On the other hand, our energy consumption rate has not increased significantly. Nepal has the lowest per capita energy consumption in the SAARC region after Afghanistan. The energy consumption will not increase overnight. Mining-based refinery industry and transportation sector consumes energy heavily. But the country does not have mining-based industries and electric rail network that consumes huge amounts of electricity. The use of electric vehicles and e-cooking has just started in the country. Therefore, there is no alternative to exporting the surplus power to the neighboring countries in the short run.


Due to the seasonal imbalance in electricity generation in Nepal mainly because the majority of hydropower projects in the country are Run-off-River type, we will have a huge surplus of energy in the system during the monsoon season. Our demand at the peak hours is hardly around 1600 MW. Nepal Electricity Authority has signed ‘Take or Pay’ energy contracts with the developers. These power projects will come online certainly after some time. There will be much power surplus in the system when these projects get completed. Still, Nepal is struggling to sell additional 400 MW electricity to India as it is unable to get permission from the Indian authorities. So, the surplus energy produced in the country often goes wasted due to lack of market. This will affect the financial health of NEA which will be the ultimate loss for the nation and hydropower developers in the country. Serious efforts are needed on the part of the government and private sector to find the market to sell the surplus electricity.


Silver lining


India has made its commitment to net zero emission by 2070 in the COP-26 convention. It is a strong imperative for India to shift electricity generation from coal to renewable energy. In India, more than seventy percent of energy comes from coal-powered plants. So, India needs to replace the coal-powered plants to meet such global targets. Although there are other sources of renewable energy as well, hydroelectricity is more reliable than other sources of renewable energy like solar and wind energy.

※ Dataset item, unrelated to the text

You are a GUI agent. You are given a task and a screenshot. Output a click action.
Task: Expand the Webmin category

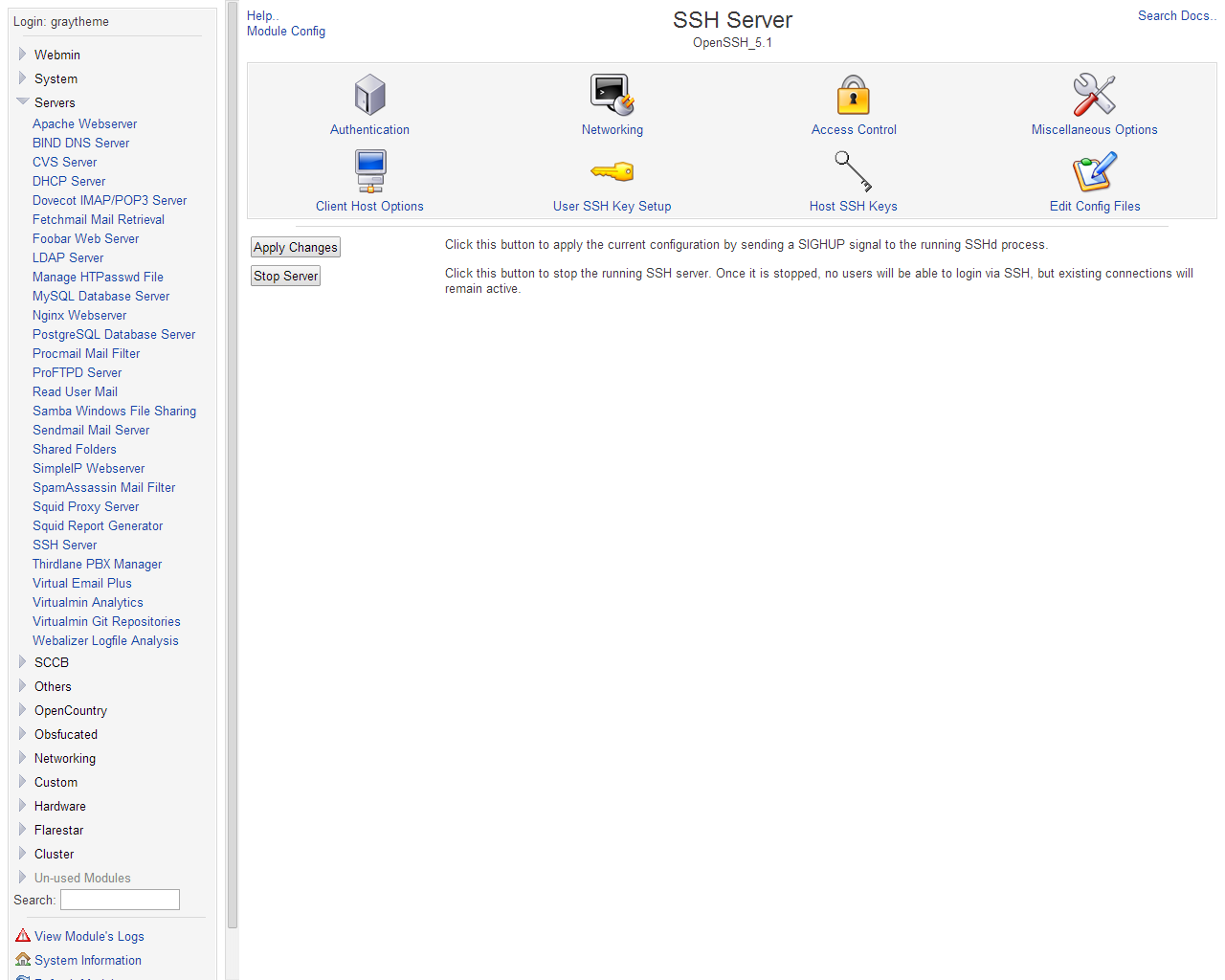[23, 55]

Inviting strategic partner


Energy is indispensable for industrial growth. It should be treated as a commodity, not a service or strategic goods. The Cross Border Electricity Trade Guidelines issued by India prohibits the purchase of power from the neighbors if there is the involvement of third countries in the construction or investment of such projects. Therefore, the effort of only one government may not be sufficient in the present scenario to sell the electricity in the regional market. The global leaders of business have invested in the energy portfolio of Nepal. The business giants of neighboring country India NHPDC and Adani group have shown their interest on the generation projects and power trade, respectively. We need to welcome such giants as a strategic partner to sell our electricity in the neighboring countries. The private companies can open joint venture companies with these giants. There will be a chance these giants may influence their government to procure electricity from Nepal. The participation of the private sector in power trade may open the horizon of the bulk market of electricity in the South Asia region and make it possible to realize the much-awaited dream of Nepal to export surplus hydro-electricity.


Saving the investment


The private sector is a major emerging stakeholder in the energy sector of Nepal. Billions of rupees have been invested on the hydropower projects through public and private investments. Nepal Electricity Authority (NEA) is the sole buyer of electricity generated by private companies. But now due to the uncertainty of the market, the NEA has stopped the Power Purchase Agreement (PPA) with the private sector for Runoff-River projects. If power trade is opened for the private sector, any privately-owned power trading company can also reach PPA with such developers by searching new destinations in the electricity market on their own. The private sector will be responsible to search the market and this will ultimately help to reduce the risk of financial burden to the government. The investment on hydropower thus can be saved.